Date Presented Accepted for AOTA INSPIRE 2021 but unable to be presented due to online event limitations.
Transcutaneous spinal cord stimulation (TSCS) is a novel mechanism to excite spinal neural circuits and unmask latent voluntary function. This research presentation will discuss outcomes associated with an 8-week trial combining TSCS with therapy. Participants improved in walking function, bowel and bladder function, and sensation with commensurate improvements in quality of life. TSCS is a feasible, meaningful intervention for patients with incomplete spinal cord injury.
Primary Author and Speaker: Rebecca Martin
PURPOSE: There are an estimated 288,000 people living with and 17,700 new injuries per year. The majority of these injuries are motor incomplete and result in some dysfunction in walking. Recovery of walking function is consistently rated as a high rehabilitation priority among patients, dramatically impacting quality of life and independence, and is a common target of therapy. Yet, despite significant research efforts and advances in the field, recovery of independent walking remains an elusive goal for most patients with motor incomplete SCI (iSCI). Transcutaneous Spinal Cord Stimulation (TSCS) is a promising, non-invasive intervention aimed at increasing spinal excitability and unmasking latent function. The purpose of this study was to assess the impact of pairing TSCS with a long-term gait training protocol on the quality of life and walking function of patients with motor incomplete Spinal Cord Injury.
DESIGN: This study was a within-participant, repeated measure design. Participants were recruited from the International Center for Spinal Cord Injury at Kennedy Krieger Institute in Baltimore, MD. Adults, with chronic, motor incomplete, non-progressive SCI, naive to the intervention, were considered for enrollment.
METHOD: The intervention consisted of 24, 2-hour sessions, delivered 3 times per week for 8 weeks. At the start of each session, TSCS was applied between spinous process T11–T12 and over the lower abdomen. A symmetrical biphasic rectangular waveform, at 50 Hz and 1 millisecond, was used to provide 30 continuous minutes of stimulation. During stimulation, subjects participated in strengthening, repeated segmental task practice, and gait-based interventions. Training continued following the stimulation period for the duration of the session to take advantage of the priming and neuromodulation effects provided by the TSCS. To assess feasibility of this intervention we collected attendance compliance, numeric pain rating, and skin response to the stimulation. Clinically useful walk tests were used yo capture any improvements in walking function Tests were completed without TSCS to gain insight into the timing and magnitude of changes in voluntary function. Participants were also interviewed to elucidate changes in bowel and bladder function and quality of life.

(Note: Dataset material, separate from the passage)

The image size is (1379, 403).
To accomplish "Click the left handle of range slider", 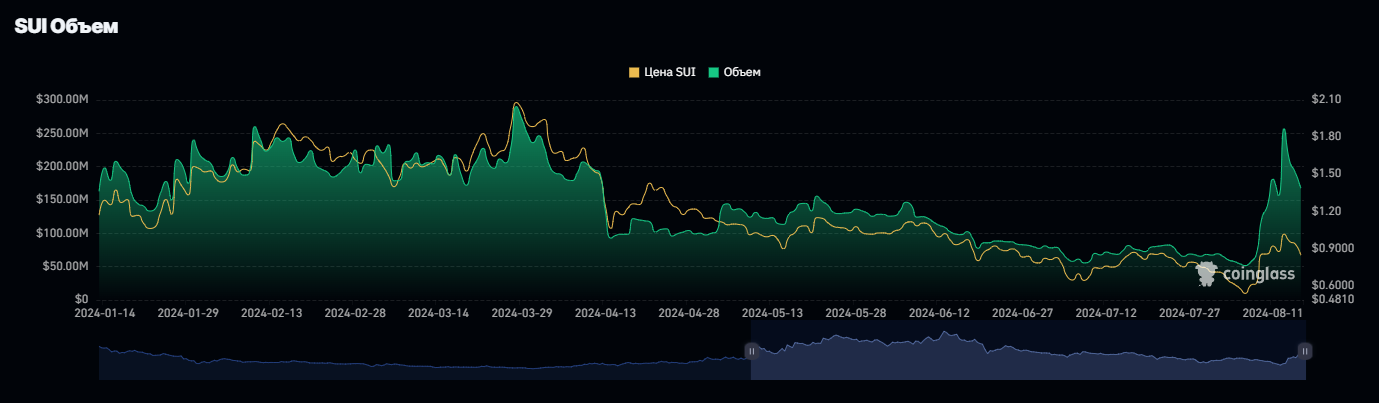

RESULTS: The sample was heterogeneous with respect to age, time since iSCI, initial LE functional limitations, and the presence of deficits in other domains. All participants enrolled completed the study. No incidents of pain or skin response preventing or limiting the intervention were recorded. There were no adverse events regarding falls, autonomic dysreflexia, skin response and cardiovascular events. Our results also indicate that the paired-intervention led to improvements in walking function with changes in the 10 Meter Walk Test and Six-Minute Walk Test that exceed the MCID for SCI and similar improvements in WISCI II post training. Participants reported improvements in quality of life measures, especially as related to increased mobility, independence, and sensation. Surprisingly, some participants reported improvements in voluntary control of bowel and bladder function.

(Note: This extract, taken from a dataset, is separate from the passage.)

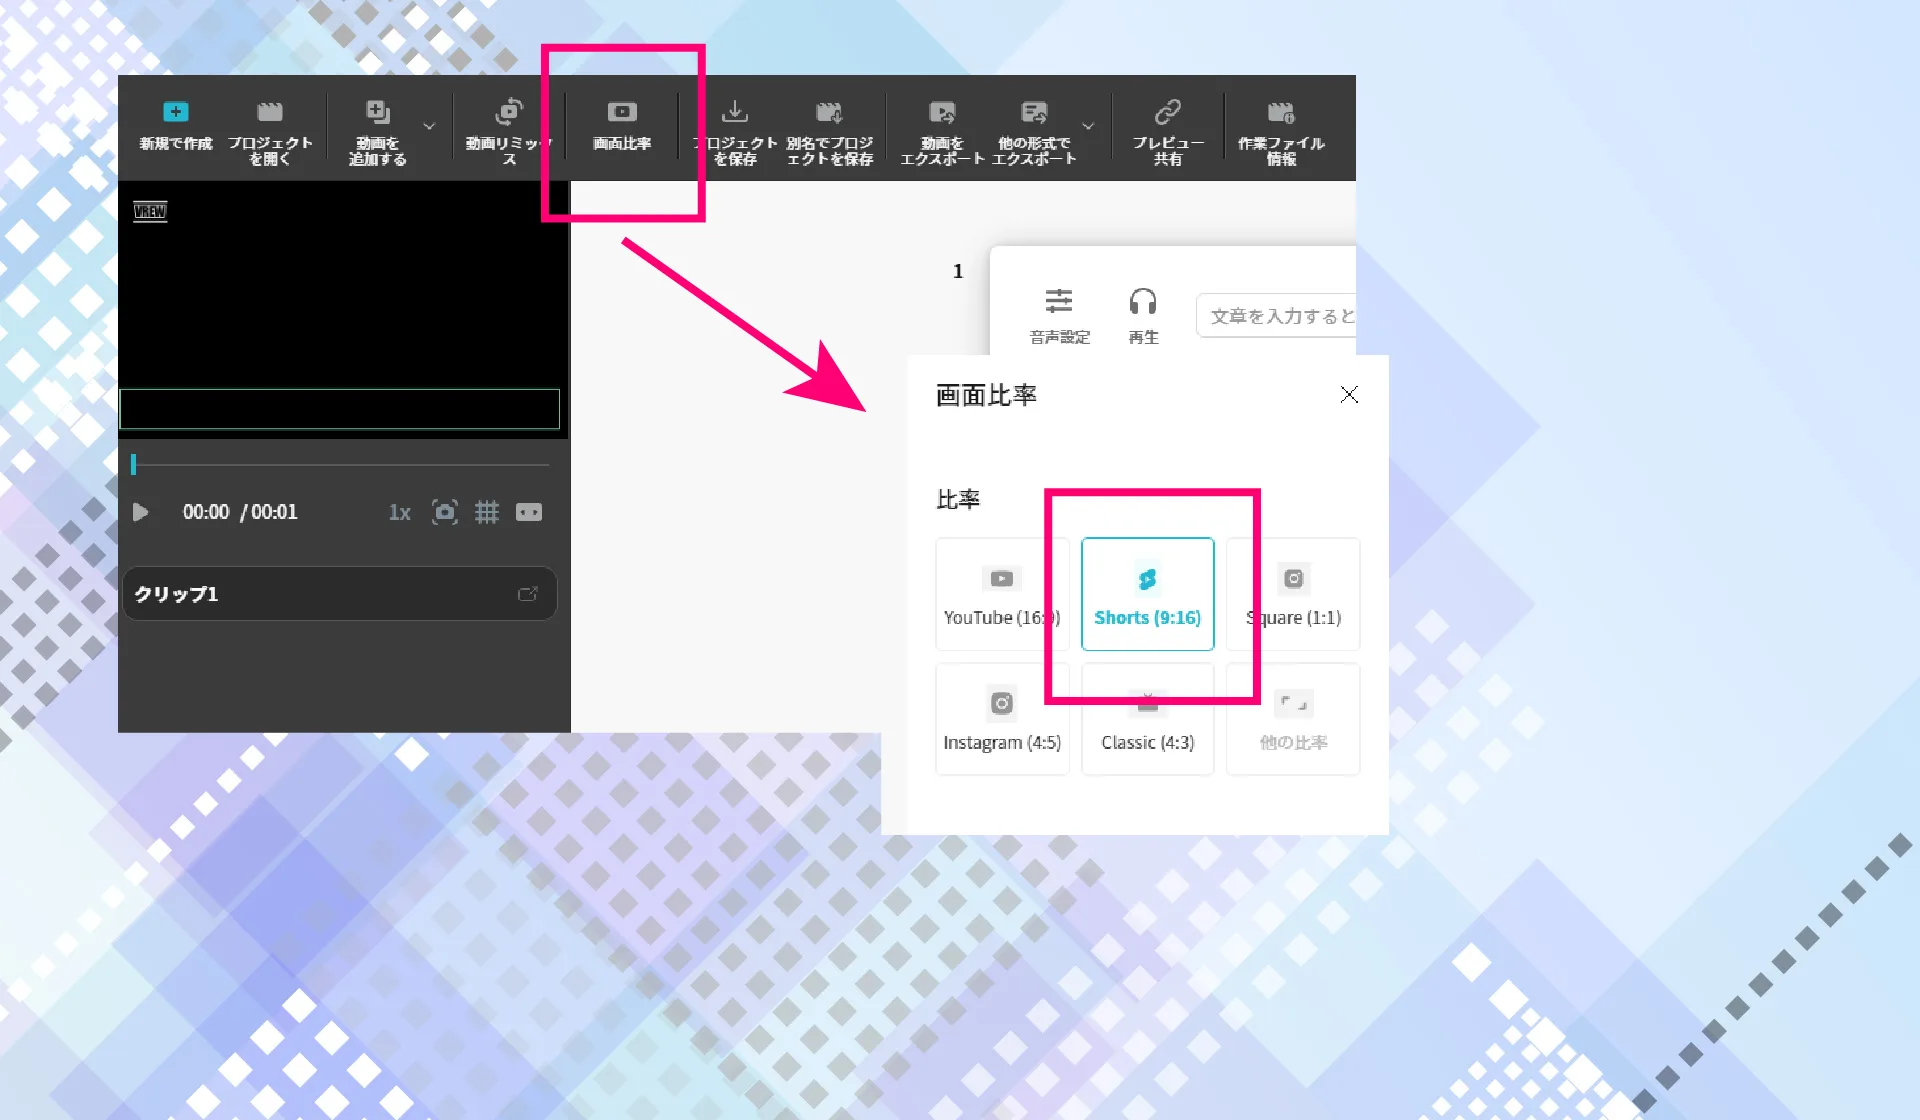
Task: Select YouTube (16:9) aspect ratio option
Action: click(x=1001, y=593)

CONCLUSION: These observations suggest that TSCS in combination with therapy is feasible and may be useful to improve functional outcomes for patients with iSCI beyond only walking. TSCS deserves further study as it provides a mechanism to augment functional recovery following spinal pathology.
References
Harkema S, Gerasimenko Y, Hodes J, Burdick J, Angeli C, Chen Y, et al. Effect of epidural stimulation of the lumbosacral spinal cord on voluntary movement, standing, and assisted stepping after motor complete paraplegia: a case study. Lancet. 2011;377:1938-47.
Hofstoetter US, Krenn M, Danner SM, Hofer C, Kern H, McKay WB, et al. Augmentation of Voluntary Locomotor Activity by Transcutaneous Spinal Cord Stimulation in Motor-Incomplete Spinal Cord-Injured Individuals: Augmentation of Locomotion by tSCS in Incomplete SCI. Artif Organs. 2015;39:E176-E186.